A boss has the title. A leader has the people.
– Simon Sinek
Writing in The Book of Business Anecdotes, Peter Hay recounts the following story:
In the 1950s, marketing whiz Stanley Arnold was working at Young & Rubicam, where he was asked to come up with a marketing campaign for Remington Rand. The company was among the most conservative in America. Its chairman at the time was retired, General Douglas MacArthur. Intimidated at first by a company that was so much a part of America, Arnold also found in that phrase the first inspiration for a campaign. After thinking about it, he went to the New York offices of Merrill Lynch, Pierce, Fenner, and Beane, and placed the ultimate odd-lot order:
“I want to purchase,” he told the broker, “one share of every single stock listed on the New York Stock Exchange.” After a vice president tried to talk him out of it, the order was finally placed. It came to more than $42,000 for one share in each of the 1098 companies listed on the Big Board at the time. Arnold now took his diversified portfolio into a meeting of Remington Rand’s board of directors, where he argued passionately for a sweepstakes campaign with the top prize called A Share in America. The conservative old gentlemen shifted around in their seats and discussed the idea for a while. “But Mr. Arnold,” said one, “we are not in the securities business.” Said another, “We are in the shaver business.”
“I agree that you are not in the securities business,” said Arnold, “but I think you also ought to realize that you are not in the shaver business either. You are in the people business.” The company bought the idea.
People business. It’s one of the most complex challenges you will face in leadership. And it’s one you’ve got to conquer if you are going to succeed. Unfortunately, you don’t always get to choose those people. In fact, you might at times feel like the person who said, “Sometimes I wish I was an octopus so I can slap eight people at once”.
Since slapping people is out of the equation as a leader, we must reconcile the fact that as leaders we are in the people business. This is our greatest challenge and it’s our greatest reward. Here are a few reminders on how as a leader you can win with people.
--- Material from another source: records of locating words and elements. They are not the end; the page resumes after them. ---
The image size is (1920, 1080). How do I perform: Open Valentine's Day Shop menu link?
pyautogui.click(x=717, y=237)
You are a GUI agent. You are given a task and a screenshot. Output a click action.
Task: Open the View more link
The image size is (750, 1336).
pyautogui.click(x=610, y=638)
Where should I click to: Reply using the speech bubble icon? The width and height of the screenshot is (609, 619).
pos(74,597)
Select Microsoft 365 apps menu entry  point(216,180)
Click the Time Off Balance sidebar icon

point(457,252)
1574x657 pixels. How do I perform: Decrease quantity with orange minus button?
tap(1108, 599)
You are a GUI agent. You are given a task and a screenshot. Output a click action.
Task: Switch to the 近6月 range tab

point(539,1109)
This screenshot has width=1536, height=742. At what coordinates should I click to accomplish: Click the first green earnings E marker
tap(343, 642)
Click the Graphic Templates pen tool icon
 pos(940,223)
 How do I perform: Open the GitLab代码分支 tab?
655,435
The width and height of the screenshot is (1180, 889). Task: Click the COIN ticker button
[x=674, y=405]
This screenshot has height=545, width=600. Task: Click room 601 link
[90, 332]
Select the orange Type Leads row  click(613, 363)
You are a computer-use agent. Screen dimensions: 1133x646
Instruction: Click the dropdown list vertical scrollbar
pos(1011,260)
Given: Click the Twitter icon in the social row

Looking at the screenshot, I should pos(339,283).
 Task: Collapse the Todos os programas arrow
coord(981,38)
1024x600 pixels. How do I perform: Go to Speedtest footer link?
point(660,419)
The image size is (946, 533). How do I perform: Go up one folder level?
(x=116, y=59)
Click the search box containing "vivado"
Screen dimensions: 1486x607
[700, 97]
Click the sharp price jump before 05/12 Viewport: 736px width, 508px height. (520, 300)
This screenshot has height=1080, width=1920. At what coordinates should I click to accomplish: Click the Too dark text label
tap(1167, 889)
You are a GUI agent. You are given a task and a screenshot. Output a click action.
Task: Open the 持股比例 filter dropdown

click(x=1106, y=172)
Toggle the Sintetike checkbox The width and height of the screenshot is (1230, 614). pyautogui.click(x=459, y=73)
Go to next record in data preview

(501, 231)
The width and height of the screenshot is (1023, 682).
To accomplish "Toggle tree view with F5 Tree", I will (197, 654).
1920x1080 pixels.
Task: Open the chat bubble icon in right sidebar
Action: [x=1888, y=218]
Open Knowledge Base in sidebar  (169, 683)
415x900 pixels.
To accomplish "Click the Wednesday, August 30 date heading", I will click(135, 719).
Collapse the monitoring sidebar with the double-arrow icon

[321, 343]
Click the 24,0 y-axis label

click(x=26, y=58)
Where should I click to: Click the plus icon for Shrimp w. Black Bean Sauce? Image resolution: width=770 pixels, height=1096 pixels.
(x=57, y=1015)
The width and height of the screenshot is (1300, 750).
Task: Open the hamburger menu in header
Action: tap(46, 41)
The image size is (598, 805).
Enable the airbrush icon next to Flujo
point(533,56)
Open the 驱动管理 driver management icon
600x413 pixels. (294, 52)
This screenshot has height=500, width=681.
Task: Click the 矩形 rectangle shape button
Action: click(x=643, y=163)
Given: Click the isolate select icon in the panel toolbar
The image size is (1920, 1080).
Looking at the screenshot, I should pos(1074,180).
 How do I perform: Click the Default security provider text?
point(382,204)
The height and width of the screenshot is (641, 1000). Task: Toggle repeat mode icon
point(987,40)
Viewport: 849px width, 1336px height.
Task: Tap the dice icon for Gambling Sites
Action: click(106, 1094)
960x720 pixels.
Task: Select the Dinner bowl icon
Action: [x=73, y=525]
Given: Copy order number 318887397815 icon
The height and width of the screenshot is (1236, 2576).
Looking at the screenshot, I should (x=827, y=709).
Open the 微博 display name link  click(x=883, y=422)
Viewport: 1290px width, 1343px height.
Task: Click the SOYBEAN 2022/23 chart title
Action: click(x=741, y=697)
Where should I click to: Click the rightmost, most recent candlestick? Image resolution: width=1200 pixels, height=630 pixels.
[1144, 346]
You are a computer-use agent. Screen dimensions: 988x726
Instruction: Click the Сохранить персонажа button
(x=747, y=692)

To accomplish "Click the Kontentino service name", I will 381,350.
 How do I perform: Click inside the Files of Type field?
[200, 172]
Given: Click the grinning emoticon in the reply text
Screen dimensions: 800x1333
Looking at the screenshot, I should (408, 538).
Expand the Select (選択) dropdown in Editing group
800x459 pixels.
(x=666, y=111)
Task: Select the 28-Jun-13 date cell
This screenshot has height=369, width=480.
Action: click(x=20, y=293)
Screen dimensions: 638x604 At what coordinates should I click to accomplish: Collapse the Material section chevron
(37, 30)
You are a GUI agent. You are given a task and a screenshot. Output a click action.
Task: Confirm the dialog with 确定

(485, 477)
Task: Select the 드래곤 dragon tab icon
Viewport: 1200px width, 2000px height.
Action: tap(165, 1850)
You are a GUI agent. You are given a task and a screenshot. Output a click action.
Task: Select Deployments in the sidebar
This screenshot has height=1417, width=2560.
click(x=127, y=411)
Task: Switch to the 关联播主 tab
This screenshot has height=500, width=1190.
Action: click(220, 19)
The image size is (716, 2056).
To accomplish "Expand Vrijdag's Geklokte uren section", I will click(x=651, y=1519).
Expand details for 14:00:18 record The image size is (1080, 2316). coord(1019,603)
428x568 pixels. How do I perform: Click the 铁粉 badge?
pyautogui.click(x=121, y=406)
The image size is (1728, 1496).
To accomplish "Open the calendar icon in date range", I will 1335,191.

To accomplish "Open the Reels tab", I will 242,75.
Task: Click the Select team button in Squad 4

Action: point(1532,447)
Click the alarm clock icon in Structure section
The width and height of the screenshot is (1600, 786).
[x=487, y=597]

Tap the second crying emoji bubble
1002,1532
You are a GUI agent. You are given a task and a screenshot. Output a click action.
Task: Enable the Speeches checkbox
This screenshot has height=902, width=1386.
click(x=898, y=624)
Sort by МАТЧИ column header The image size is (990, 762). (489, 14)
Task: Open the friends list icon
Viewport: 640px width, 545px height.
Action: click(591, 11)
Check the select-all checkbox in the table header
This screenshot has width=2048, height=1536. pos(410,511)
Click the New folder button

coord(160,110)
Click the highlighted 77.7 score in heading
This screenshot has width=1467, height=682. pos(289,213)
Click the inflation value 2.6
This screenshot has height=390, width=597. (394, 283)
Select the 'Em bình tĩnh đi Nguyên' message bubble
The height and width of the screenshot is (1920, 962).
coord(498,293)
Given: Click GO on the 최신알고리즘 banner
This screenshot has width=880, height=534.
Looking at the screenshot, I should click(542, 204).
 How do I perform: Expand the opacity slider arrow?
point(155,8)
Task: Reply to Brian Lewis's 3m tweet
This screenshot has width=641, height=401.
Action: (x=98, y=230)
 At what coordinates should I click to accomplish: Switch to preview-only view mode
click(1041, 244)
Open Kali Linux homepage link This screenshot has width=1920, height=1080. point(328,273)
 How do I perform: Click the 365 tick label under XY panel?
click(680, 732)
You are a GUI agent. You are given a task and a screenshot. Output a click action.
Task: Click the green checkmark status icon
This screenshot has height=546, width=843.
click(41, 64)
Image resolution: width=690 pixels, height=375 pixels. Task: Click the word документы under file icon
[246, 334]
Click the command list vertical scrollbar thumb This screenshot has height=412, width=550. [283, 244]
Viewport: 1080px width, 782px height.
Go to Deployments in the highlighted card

You win by winning their hearts
Too often this is where many a leader drops the ball. This is a leadership principle I learned from John Maxwell almost twenty years ago. Maxwell said, “Always touch a person’s heart before you ask him for a hand.”
A good leader will invest relationally with his or her people before asking for their hand. It’s when you’ve made this connection first you open the door to other possibilities and opportunities. But first, win their heart.
You win by investing in your people
When your people know that you are invested in them they will go to great lengths to perform. This investment is not just monetary although it’s included. Winning with your people happens as you empower and equip them to not only meet their expectations but to exceed them.
“Whatever we expect with confidence,” said Brian Tracy, “becomes our self-fulfilling prophecy”. You win with your people when you raise their level of confidence and remind them of their potential and abilities on a regular basis.
You win with people by conceding the spotlight
I’ve said it many times and it’s worth repeating here now. Expressions of servant leadership are found when you concede being in the spotlight by putting someone else in it. And this is how you win with people.
Billy Hornsby said, “It’s okay to let those you lead outshine you, for if they shine brightly enough, they reflect positively on you”. You can only win with people as a leader on this level if you’re secure enough to drop your ego and quit worrying about who gets the credit for what. You win with people when you celebrate your people and their successes.
You win with people when you listen to your people
You win with your people when you learn how to listen. Some of the best ideas in any organization will not flow out of the corner offices, but into them. As a leader, you must do as Howard Behar suggests in his book. It’s Not About The Coffee, and “put the time into listening, even to what’s not said…You’ll know what your customers want, you’ll know why the passion is missing from your organization, and you’ll learn solutions to problems that have been sitting there waiting to be picked.”
Winning with people happens when you are more concerned with what they have to say than you are in what you have to say. Your leadership hinges at times on your ability to be quiet and listen.
You win with people when you commit to developing leaders
Your success as a leader doesn’t come when you gain more followers but when you develop more leaders. Simply put, multiplication is the math of leadership. You win with your people by multiplying the number of leaders in your organization.
“A leader is best when people barely know he exists,” said Lao Tzu, “when his work is done, his aim fulfilled, they will say: we did it ourselves”. And this is the ultimate goal of your leadership and the definitive mark of winning with your people. It’s as you raise them up as leaders and empower them that you win.
Your leadership rises and falls on your ability to win with people. Make it a priority and you will go far.